How to read files from resources folder in Scala?

Pradip Karad picture Pradip Karad · Dec 8, 2014 · Viewed 120.4k times · Source

I have a folder structure like below:

- main
-- java
-- resources 
-- scalaresources
--- commandFiles 

and in that folders I have my files that I have to read. Here is the code:

def readData(runtype: String, snmphost: String, comstring: String, specificType:  String): Unit = {
  val realOrInvFile = "/commandFiles/snmpcmds." +runtype.trim // these files are under commandFiles folder, which I have to read. 
    try {
      if (specificType.equalsIgnoreCase("Cisco")) {
        val specificDeviceFile: String = "/commandFiles/snmpcmds."+runtype.trim+ ".cisco"
        val realOrInvCmdsList = scala.io.Source.fromFile(realOrInvFile).getLines().toList.filterNot(line => line.startsWith("#")).map{
          //some code 
        }
        val specificCmdsList = scala.io.Source.fromFile(specificDeviceFile).getLines().toList.filterNot(line => line.startsWith("#")).map{
          //some code
        }
      }
    } catch {
      case e: Exception => e.printStackTrace
    }
  }
}

Answer

Andreas Neumann picture Andreas Neumann · Dec 8, 2014

Resources in Scala work exactly as they do in Java.

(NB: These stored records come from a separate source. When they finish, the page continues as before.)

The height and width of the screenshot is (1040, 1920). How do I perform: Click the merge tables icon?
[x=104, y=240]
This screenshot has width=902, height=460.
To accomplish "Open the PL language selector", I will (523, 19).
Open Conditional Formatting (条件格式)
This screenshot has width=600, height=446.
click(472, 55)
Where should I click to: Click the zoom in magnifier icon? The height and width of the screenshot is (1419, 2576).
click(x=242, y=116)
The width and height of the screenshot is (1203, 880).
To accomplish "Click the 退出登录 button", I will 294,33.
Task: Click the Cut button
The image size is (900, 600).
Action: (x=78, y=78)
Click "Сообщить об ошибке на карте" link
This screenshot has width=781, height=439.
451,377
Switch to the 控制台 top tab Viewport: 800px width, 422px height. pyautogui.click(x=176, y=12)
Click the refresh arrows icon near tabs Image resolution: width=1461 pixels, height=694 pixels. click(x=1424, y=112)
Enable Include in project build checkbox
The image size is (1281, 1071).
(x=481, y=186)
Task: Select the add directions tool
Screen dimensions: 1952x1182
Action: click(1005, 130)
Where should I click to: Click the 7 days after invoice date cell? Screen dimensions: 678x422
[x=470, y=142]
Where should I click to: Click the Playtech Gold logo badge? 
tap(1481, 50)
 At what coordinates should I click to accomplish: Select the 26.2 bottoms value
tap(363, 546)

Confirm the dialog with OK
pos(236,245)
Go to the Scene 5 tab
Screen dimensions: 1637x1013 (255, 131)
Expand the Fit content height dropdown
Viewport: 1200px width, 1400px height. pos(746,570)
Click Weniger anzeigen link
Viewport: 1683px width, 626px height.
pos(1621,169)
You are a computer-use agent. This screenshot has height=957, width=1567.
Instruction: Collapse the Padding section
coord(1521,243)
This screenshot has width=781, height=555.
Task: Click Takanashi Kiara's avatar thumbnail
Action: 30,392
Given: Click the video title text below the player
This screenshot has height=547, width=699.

It is best to follow the Java best practices and put all resources in src/main/resources and src/test/resources.

Example folder structure:

testing_styles/
├── build.sbt
├── src
│   └── main
│       ├── resources
│       │   └── readme.txt

Scala 2.12.x && 2.13.x reading a resource

To read resources the object Source provides the method fromResource.

import scala.io.Source
val readmeText : Iterator[String] = Source.fromResource("readme.txt").getLines

reading resources prior 2.12 (still my favourite due to jar compatibility)

To read resources you can use getClass.getResource and getClass.getResourceAsStream .

val stream: InputStream = getClass.getResourceAsStream("/readme.txt")
val lines: Iterator[String] = scala.io.Source.fromInputStream( stream ).getLines

nicer error feedback (2.12.x && 2.13.x)

To avoid undebuggable Java NPEs, consider:

import scala.util.Try
import scala.io.Source
import java.io.FileNotFoundException

object Example {

  def readResourceWithNiceError(resourcePath: String): Try[Iterator[String]] = 
    Try(Source.fromResource(resourcePath).getLines)
      .recover(throw new FileNotFoundException(resourcePath))
 }

good to know

Keep in mind that getResourceAsStream also works fine when the resources are part of a jar, getResource, which returns a URL which is often used to create a file can lead to problems there.

in Production

In production code I suggest to make sure that the source is closed again.